Susan Wilson
Notting Hill : Kaikoura
Tuesday 10 April – Sunday 27 May, public opening Monday 9 April from 6pm
Boardroom, Little Gallery and Master Bedroom
“I am just trying to make something personal.” – Bonnard
Susan Wilson, b.1951, grew up in remote mountain country in Southland where her Father’s parish included Milford Sound and Lakes Manapouri, Te Anau to the foot of Wakatipu. It was wild, and the shingle roads were dangerous. The family moved to Waikari, North Canterbury when the artist was seven.
Susan was educated at rural schools in the South Island and graduated at Auckland Public Hospital with Distinction. She later worked in the Neurosurgical Unit until departure for Tahiti and Peru in 1976. On arrival in Europe, she moved to Notting Hill, London, 1976.
Susan Wilson studied at Camberwell School of Art & Crafts and The Royal Academy Schools, London. Her exhibition history is extensive with many solo and group shows in New Zealand and the U.K. Represented by Browse & Darby 19 Cork St London W1. She taught at Chelsea School of Art (BA & MA Painting 1992-2000). She is a Senior Member of Faculty at The Royal Drawing School.

- _SUPPLIED DATA_:

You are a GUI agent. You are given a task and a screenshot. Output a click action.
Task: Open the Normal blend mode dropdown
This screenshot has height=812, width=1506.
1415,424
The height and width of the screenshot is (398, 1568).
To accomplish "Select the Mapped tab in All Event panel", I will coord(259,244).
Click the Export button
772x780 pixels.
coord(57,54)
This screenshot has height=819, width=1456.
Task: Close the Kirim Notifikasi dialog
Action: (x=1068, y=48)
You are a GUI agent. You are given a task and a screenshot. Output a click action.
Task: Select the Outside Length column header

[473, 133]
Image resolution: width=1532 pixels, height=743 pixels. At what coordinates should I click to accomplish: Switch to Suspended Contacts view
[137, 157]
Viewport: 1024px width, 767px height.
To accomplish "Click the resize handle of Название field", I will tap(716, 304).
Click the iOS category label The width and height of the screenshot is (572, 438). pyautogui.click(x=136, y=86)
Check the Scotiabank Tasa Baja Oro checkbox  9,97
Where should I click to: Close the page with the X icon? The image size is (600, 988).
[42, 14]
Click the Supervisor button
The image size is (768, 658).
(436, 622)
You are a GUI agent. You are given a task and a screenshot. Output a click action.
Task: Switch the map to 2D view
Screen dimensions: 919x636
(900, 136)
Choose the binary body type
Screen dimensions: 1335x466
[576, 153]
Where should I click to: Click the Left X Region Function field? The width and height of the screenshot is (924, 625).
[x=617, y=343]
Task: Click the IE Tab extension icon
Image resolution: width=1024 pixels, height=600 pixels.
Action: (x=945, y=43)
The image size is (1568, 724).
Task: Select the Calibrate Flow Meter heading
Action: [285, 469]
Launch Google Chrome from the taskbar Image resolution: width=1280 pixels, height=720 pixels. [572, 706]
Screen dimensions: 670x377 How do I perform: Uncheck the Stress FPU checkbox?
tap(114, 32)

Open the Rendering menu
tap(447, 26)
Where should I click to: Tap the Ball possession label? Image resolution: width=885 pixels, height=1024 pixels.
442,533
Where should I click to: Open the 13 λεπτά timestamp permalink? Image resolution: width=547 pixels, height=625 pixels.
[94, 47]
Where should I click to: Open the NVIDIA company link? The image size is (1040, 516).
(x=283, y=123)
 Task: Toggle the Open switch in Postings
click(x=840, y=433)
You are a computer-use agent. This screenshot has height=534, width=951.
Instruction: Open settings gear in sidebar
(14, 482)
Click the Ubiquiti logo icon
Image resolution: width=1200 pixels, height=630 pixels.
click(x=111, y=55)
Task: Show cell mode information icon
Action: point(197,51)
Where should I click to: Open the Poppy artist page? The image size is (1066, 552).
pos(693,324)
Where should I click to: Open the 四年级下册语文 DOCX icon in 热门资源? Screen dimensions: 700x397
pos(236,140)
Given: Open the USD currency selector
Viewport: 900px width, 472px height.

- _PROBLEMS TO WORK ON_:
- A) In the text about Susan Wilson, where did her family move when she was seven?
- B) Rewrite everything from "Susan was educated" down to "Royal Drawing School." in the Susan Wilson text, replacing "Neurosurgical Unit" with "Cardiology Unit".

- _EXERCISE RESULTS_:
- A) Waikari, North Canterbury.

- B)
Susan was educated at rural schools in the South Island and graduated at Auckland Public Hospital with Distinction. She later worked in the Cardiology Unit until departure for Tahiti and Peru in 1976. On arrival in Europe, she moved to Notting Hill, London, 1976.
Susan Wilson studied at Camberwell School of Art & Crafts and The Royal Academy Schools, London. Her exhibition history is extensive with many solo and group shows in New Zealand and the U.K. Represented by Browse & Darby 19 Cork St London W1. She taught at Chelsea School of Art (BA & MA Painting 1992-2000). She is a Senior Member of Faculty at The Royal Drawing School.